Ethiopia’s government has ordered the expulsion of seven senior United Nations officials from the country for “meddling” in its internal affairs.
The move on Thursday came as humanitarian workers have been sounding the alarm about limited access to the embattled Tigray region, which has been racked by conflict for nearly 11 months.
The seven, who include individuals from the United Nations Children’s Fund (UNICEF) and United Nations Office for the Coordination of Humanitarian Affairs (UNOCHA), have been declared “persona non grata” and given 72 hours to leave the country, a statement by the Ministry of Foreign Affairs said on Thursday.
.@mfaethiopia declared ”persona non grata” for seven individuals who have been working for some #UN humanitarian agencies in #Ethiopia for meddling in the internal affairs of the country. They must leave the country within the next 72 hrs. 30 September 2021 pic.twitter.com/IDHv6AD145
— MFA Ethiopia🇪🇹 (@mfaethiopia) September 30, 2021
Grant Leaity, deputy humanitarian coordinator for OCHA, and Adele Khodr, UNICEF representative in Ethiopia, were among those expelled. OCHA’s Kwesi Sansculotte, Saeed Moahmoud Hersi, Ghada Eltahir Midawi and Marcy Vigoda were also ordered to leave, along with Sonny Onyegbula, of the UN Office of the high commissioner for human rights.
Fighting in Ethiopia’s northern Tigray region has been raging between federal forces and those aligned with the Tigray People’s Liberation Front (TPLF) since November 2020.
On Tuesday, UN aid chief Martin Griffiths said a nearly three-month-long “de-facto blockade” has restricted aid deliveries to 10 percent of what is needed in the region of some six million people.
Memories of the 1980s famine in Ethiopia, which killed around one million people and whose images shocked the world, are vivid in his mind, “and we fervently hope is not happening at present,” Griffiths said.

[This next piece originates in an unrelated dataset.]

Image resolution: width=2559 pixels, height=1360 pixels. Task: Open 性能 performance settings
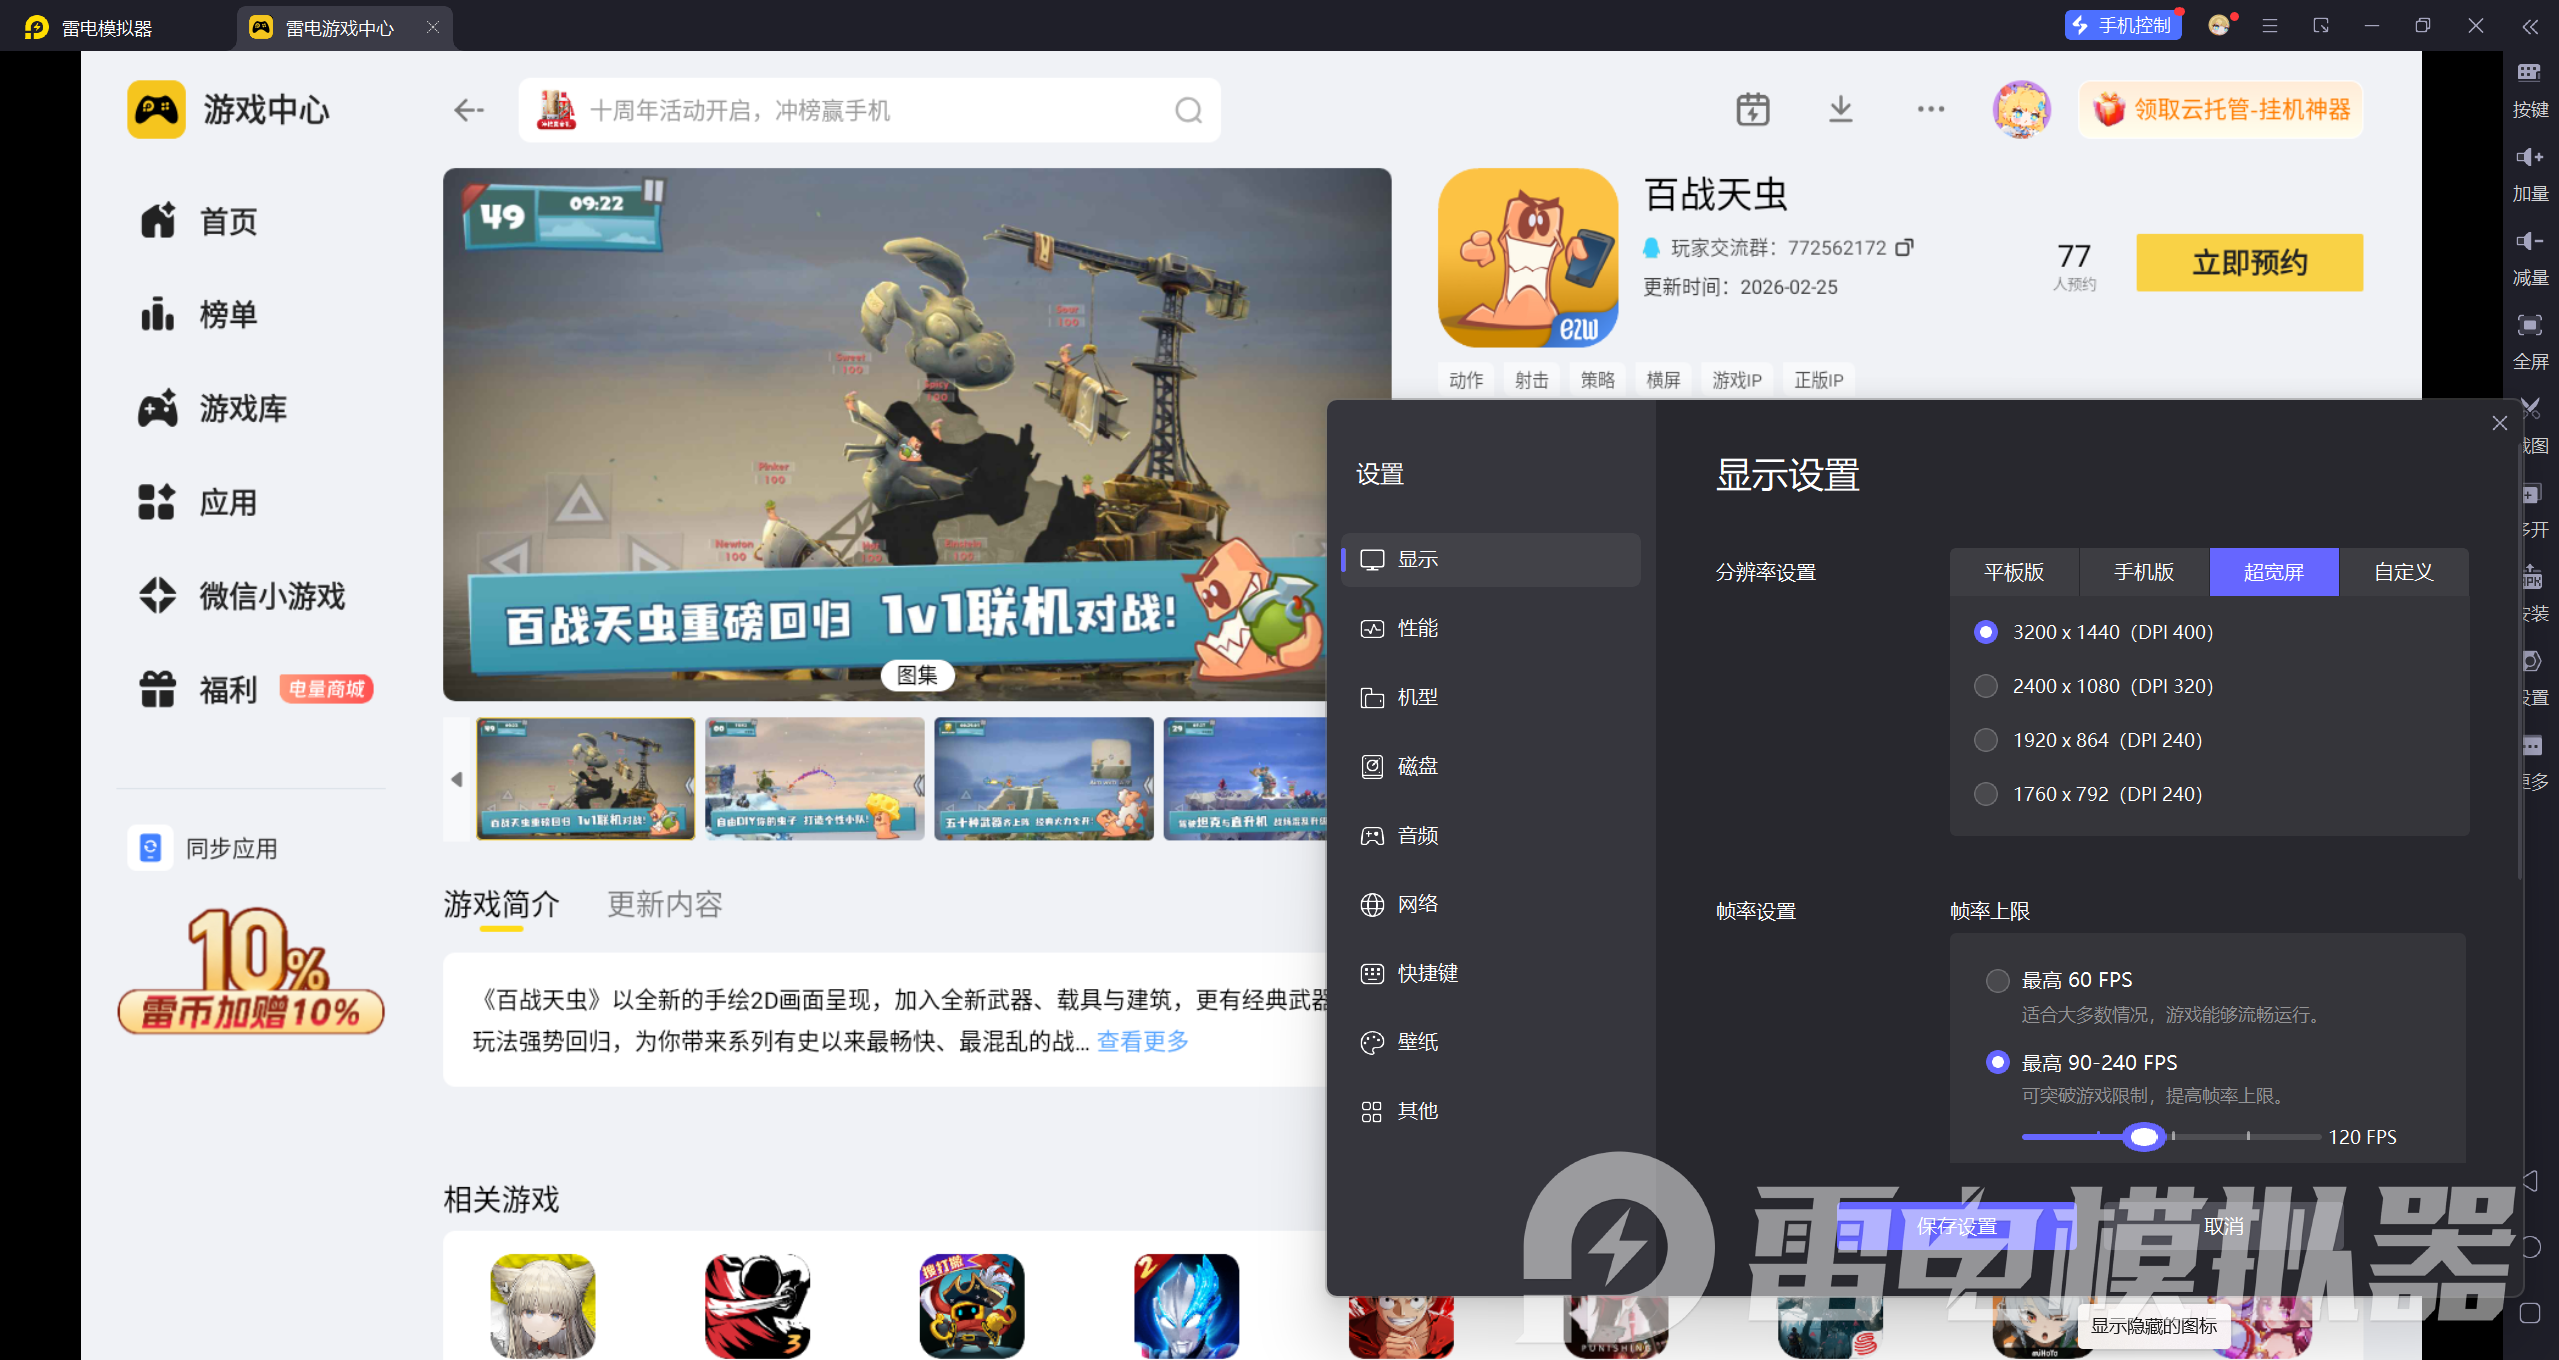[1416, 628]
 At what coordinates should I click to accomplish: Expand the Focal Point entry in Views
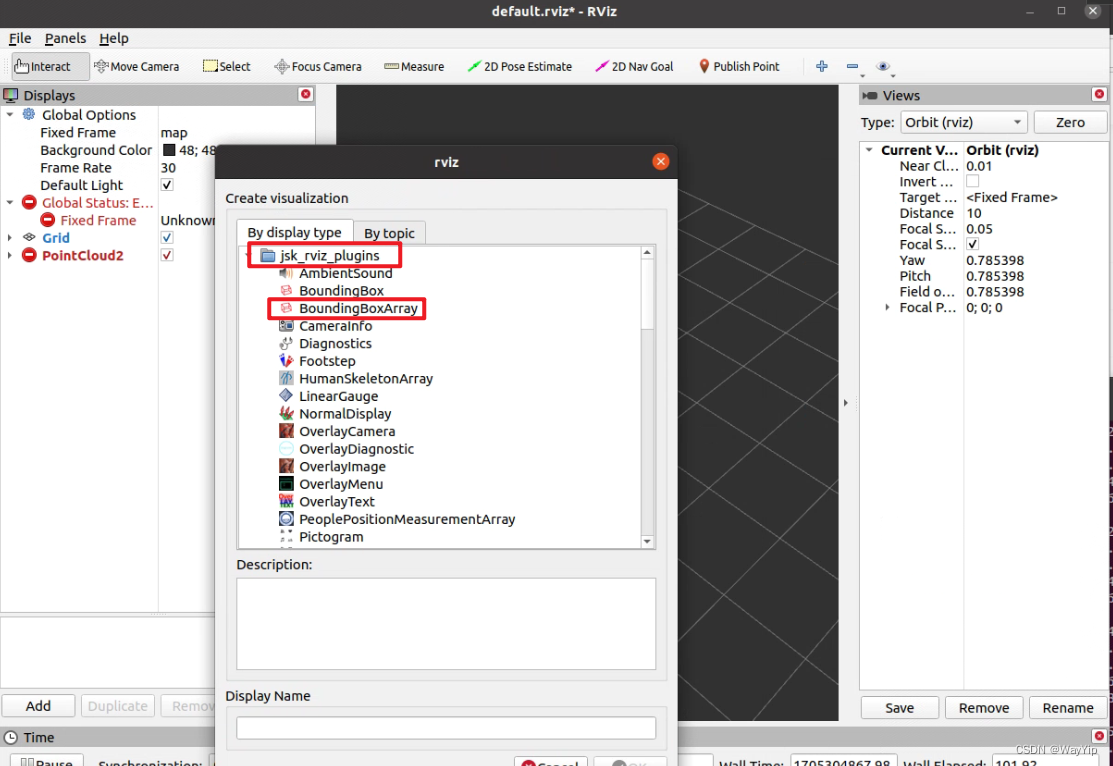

Separately, the deputy humanitarian coordinator for OCHA, Leaity warned this month that stocks of relief aid, cash and fuel were “running very low or are completely depleted” and food stocks had run out in late August.
In turn, Ethiopian authorities have accused unnamed aid workers in the country of favouring and even arming Tigrayan forces, although they have provided no evidence to back their allegations.